Built-in data types belong to the org.apache.spark.sql.types
package.
A schema is the description of the structure of your data (which together create a Dataset in Spark SQL). It can be implicit (and inferred at runtime) or explicit (and known at compile time).
val df = Seq((0, s"""hello\tworld"""), (1, "two spaces inside")).toDF("label", "sentence")
scala> df.printSchema
root
|-- label: integer (nullable = false)
|-- sentence: string (nullable = true)
scala> df.schema
res0: org.apache.spark.sql.types.StructType = StructType(StructField(label,IntegerType,false), StructField(sentence,StringType,true))
scala> df.schema("label").dataType
res1: org.apache.spark.sql.types.DataType = IntegerType
A schema is described using StructType which is a collection of StructFields (that in turn are tuples of names, types, and nullability
classifier).
import org.apache.spark.sql.types.{IntegerType, StringType}
val schemaTyped = new StructType()
.add("a", IntegerType)
.add("b", StringType)
DataTypes utility can be used to create data types.
import org.apache.spark.sql.types.DataTypes._
val schemaWithMap = StructType(
StructField("map", createMapType(LongType, StringType), false) :: Nil)
CatalystSqlParser is responsible for parsing data types.
Encoder allows describing the schema in a type-safe manner.

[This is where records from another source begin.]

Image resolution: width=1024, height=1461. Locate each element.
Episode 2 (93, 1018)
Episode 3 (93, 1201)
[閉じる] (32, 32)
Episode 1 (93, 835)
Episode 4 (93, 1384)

import org.apache.spark.sql.Encoders
scala> Encoders.INT.schema.printTreeString
root
|-- value: integer (nullable = true)
scala> Encoders.product[(String, java.sql.Timestamp)].schema.printTreeString
root
|-- _1: string (nullable = true)
|-- _2: timestamp (nullable = true)
case class Person(id: Long, name: String)
scala> Encoders.product[Person].schema.printTreeString
root
|-- id: long (nullable = false)
|-- name: string (nullable = true)
StructType
gives printTreeString that makes presenting the schema more user-friendly.
scala> schemaTyped.printTreeString
root
|-- a: integer (nullable = true)
|-- b: string (nullable = true)
scala> schemaWithMap.printTreeString
root
|-- map: map (nullable = false)
| |-- key: long
| |-- value: string (valueContainsNull = true)
// You can use prettyJson method on any DataType
scala> println(schema1.prettyJson)
{
"type" : "struct",
"fields" : [ {
"name" : "a",
"type" : "integer",
"nullable" : true,
"metadata" : { }
}, {
"name" : "b",
"type" : "string",
"nullable" : true,
"metadata" : { }
} ]
}
import org.apache.spark.sql.types.StructType
val schemaUntyped = new StructType()
.add("a", "int")
.add("b", "string")
// alternatively using Schema DSL
val schemaUntyped_2 = new StructType()
.add($"a".int)
.add($"b".string)